Second example is from the news media. Nearly 18 years ago, a new newspaper ‘Divya Bhakar’ entered the Gujarat market. Being one of the largest regional language media groups in the country, the Dainik Bhaskar group challenged two very strong and established newspaper brands – ‘Gujarat Samachar’ and ‘Sandesh’. The competition to retain newspaper subscribers was intense.

However, knowing the psyche of Gujarati community, ‘Gujarat Samachar’ countered ‘Divya Bhaskar’ with a scheme. It introduced a scheme of giving gifts to the readers, who would cut a published coupon in Gujarat Samachar every day, and then paste them on a form published in the newspaper. You might understand that if the news reading activity gets little fun in it in the form of a game of cutting and pasting coupons on the form, which also gets recognition in the form of gift, many Gujaratis did not mind subscribing more than one newspaper at their home. The scheme was hit and ‘Divya Bhaskar’ and ‘Sandesh’ had to follow suit, and ‘Gujarat Samachar’ survived the cut-throat competition. Gujarati community’s feature of making such schemes an instant hit though ‘word of mouth’ should not go unnoticed.

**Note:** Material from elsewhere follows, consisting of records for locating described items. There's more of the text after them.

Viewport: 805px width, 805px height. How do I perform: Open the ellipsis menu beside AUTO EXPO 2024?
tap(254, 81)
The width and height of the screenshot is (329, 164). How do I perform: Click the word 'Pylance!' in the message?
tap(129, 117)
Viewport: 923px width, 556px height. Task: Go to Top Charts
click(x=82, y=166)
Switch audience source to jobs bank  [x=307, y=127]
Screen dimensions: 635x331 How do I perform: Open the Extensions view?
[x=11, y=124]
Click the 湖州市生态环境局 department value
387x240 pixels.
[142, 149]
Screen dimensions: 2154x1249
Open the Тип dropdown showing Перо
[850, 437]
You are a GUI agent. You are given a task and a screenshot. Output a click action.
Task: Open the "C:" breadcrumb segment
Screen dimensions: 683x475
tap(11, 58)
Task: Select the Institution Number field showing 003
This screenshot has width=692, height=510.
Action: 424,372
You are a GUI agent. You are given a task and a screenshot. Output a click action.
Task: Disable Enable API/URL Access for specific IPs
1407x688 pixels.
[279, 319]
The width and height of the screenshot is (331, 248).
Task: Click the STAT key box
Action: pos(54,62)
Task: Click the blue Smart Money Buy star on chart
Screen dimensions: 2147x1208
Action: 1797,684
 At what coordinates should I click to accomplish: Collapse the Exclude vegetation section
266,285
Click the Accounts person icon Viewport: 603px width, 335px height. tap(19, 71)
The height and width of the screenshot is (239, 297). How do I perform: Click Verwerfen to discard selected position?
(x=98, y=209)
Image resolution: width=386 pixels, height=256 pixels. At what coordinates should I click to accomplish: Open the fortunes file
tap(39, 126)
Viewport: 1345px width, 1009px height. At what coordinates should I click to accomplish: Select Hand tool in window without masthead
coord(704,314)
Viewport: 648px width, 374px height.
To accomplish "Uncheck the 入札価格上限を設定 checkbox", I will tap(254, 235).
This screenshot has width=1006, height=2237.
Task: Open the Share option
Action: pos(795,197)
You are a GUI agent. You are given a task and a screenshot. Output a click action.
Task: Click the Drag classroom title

Gujaratis are people, who live distinctly with their own style, spirit and specialty. Gujaratis are generous and calculative at the same time. As a community they are emotional and sensitive. Gujarati community does not mind donating crores of rupees for the treatment of a child Dhairyarajsinh. But when it comes to business, Gujaratis have the sense to do enough due diligence before spending a rupee and take the best suitable decision in their own interest. If any brand understands this, it would not be difficult for them to make their place in the heart of Gujarati users.